EXERCISE PROMPT
Your copy should match the records exactly, except that it contains no pictures.
*** RECORDED INFORMATION ***
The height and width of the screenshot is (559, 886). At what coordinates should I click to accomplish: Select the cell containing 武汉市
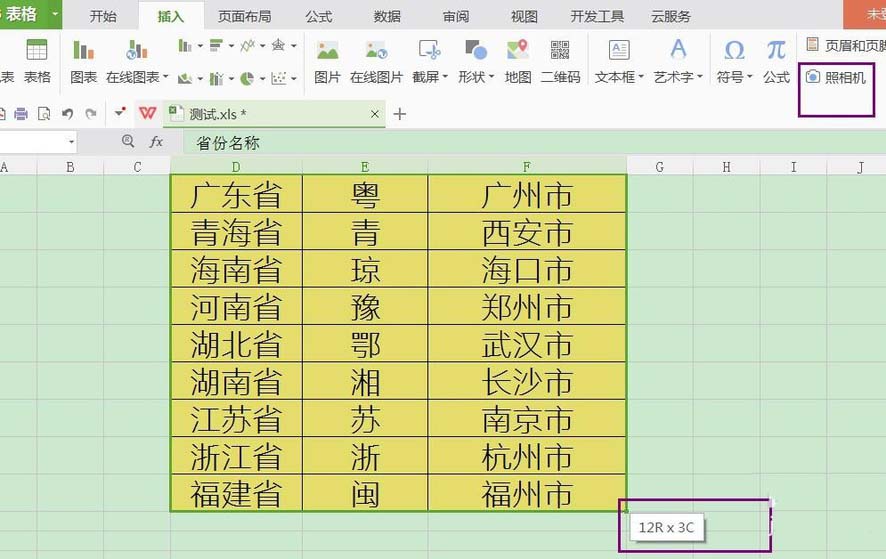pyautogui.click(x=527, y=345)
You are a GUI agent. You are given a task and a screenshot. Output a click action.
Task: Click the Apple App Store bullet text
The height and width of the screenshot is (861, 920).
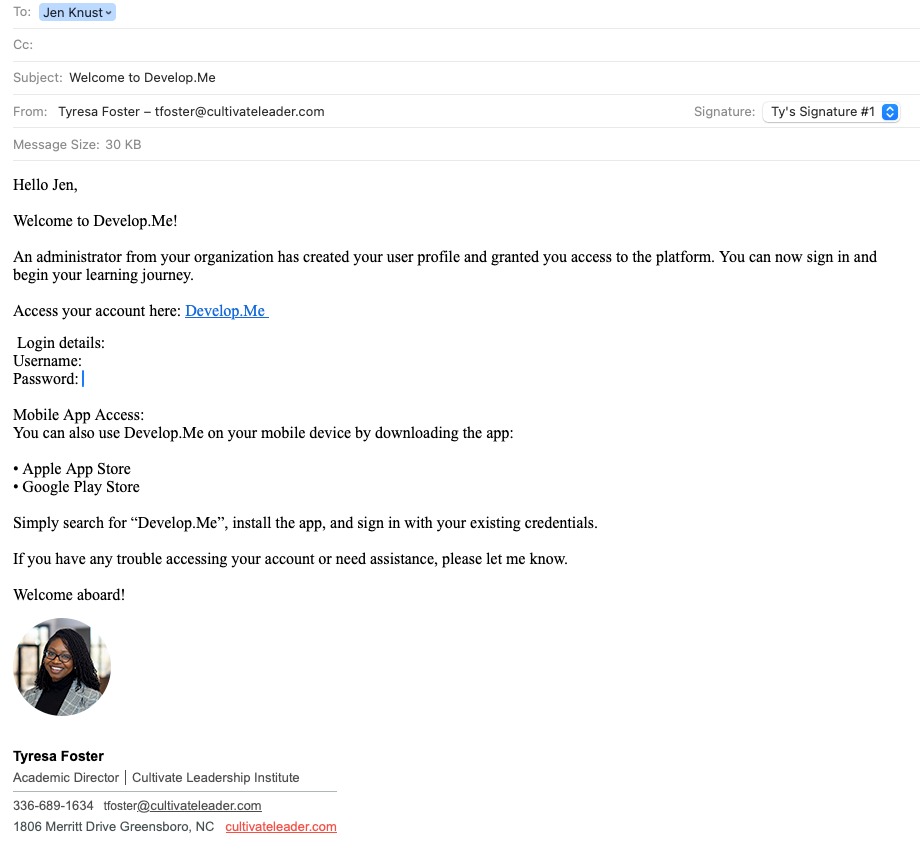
*** End of RECORDED INFORMATION ***
RESULT
The height and width of the screenshot is (559, 886). At what coordinates should I click to accomplish: Select the cell containing 武汉市
pyautogui.click(x=527, y=345)
You are a GUI agent. You are given a task and a screenshot. Output a click action.
Task: Click the Apple App Store bullet text
The height and width of the screenshot is (861, 920).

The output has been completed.